Définir les bases structurelles du diabète insipide néphrogénique causé par des mutations de l'aquaporine-2
Co-candidat(s) : Ana-Nicoleta Bondar, Leonid Brown
Résumé grand public
La réabsorption de l'eau par les reins est un processus physiologique très important. Sa perturbation peut entraîner diverses maladies, dont le diabète insipide néphrogénique (DIN). Cette maladie est causée par une activité insuffisante de l’aquaporine-2, une protéine membranaire conductrice d'eau. L’aquaporine-2 est normalement présente à la surface des cellules, où elle permet le passage de l'eau à travers la membrane cellulaire. Des chercheurs ont découvert que la principale raison de l'activité insuffisante de l'aquaporine-2 chez les personnes atteintes de DIN est sa rétention dans la cellule, ce qui l’empêche d’accomplir son travail de transport de l'eau à travers la surface cellulaire.
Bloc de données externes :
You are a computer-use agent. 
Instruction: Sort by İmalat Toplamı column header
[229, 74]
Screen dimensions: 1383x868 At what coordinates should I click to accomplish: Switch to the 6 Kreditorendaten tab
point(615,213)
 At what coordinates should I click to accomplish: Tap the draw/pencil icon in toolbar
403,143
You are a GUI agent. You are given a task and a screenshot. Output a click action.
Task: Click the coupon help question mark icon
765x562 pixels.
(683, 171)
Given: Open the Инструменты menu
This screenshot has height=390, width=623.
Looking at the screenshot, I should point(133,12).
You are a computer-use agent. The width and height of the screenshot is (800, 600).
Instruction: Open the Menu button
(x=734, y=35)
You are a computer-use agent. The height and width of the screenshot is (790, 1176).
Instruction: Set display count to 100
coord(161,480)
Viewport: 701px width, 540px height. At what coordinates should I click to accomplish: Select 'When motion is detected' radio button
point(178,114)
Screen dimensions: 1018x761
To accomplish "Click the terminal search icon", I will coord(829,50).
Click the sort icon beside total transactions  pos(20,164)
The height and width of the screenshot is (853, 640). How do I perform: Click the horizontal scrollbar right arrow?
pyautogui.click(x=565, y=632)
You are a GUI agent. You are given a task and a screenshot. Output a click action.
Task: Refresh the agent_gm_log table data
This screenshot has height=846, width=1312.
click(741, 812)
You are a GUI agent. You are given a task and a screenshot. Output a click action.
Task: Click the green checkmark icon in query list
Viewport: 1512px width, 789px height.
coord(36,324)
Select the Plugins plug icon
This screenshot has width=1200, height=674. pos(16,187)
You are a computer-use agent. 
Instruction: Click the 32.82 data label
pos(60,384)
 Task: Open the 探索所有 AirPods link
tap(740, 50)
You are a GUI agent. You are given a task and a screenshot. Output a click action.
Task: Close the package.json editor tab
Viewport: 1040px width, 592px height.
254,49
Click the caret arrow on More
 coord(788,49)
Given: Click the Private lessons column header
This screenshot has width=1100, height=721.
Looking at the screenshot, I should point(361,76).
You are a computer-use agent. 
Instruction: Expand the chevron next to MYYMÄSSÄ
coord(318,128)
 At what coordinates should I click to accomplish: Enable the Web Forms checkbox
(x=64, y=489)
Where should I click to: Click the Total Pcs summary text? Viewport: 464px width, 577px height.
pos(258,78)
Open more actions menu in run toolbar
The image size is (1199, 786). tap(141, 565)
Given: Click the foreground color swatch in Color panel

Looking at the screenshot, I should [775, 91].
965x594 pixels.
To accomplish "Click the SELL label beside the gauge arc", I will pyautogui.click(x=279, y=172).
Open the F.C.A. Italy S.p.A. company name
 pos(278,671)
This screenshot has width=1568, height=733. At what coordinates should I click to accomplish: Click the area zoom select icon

Certaines formes de DIN sont dues à des anomalies (mutations) de l'aquaporine-2, et on ne sait pas de quelle façon ces protéines défectueuses sont retenues dans la cellule. Le principal objectif de ce projet est de comprendre en quoi les mutations liées au DIN affectent la structure de l’aquaporine-2 et son emplacement dans la membrane cellulaire. Pour ce faire, nous utiliserons une nouvelle technique de biologie structurale appelée résonance magnétique nucléaire pour étudier l’aquaporine-2 dans un milieu semblable à celui de la membrane cellulaire. Nous pourrons ainsi nous assurer que la protéine conserve sa forme originale. Il est important de comprendre l’effet des mutations, car cela pourrait mener à la mise au point d'un traitement de « sauvetage de l'aquaporine » contre le DIN. Ce traitement permettrait de rediriger les aquaporines retenues vers la surface cellulaire et de les remettre en fonction.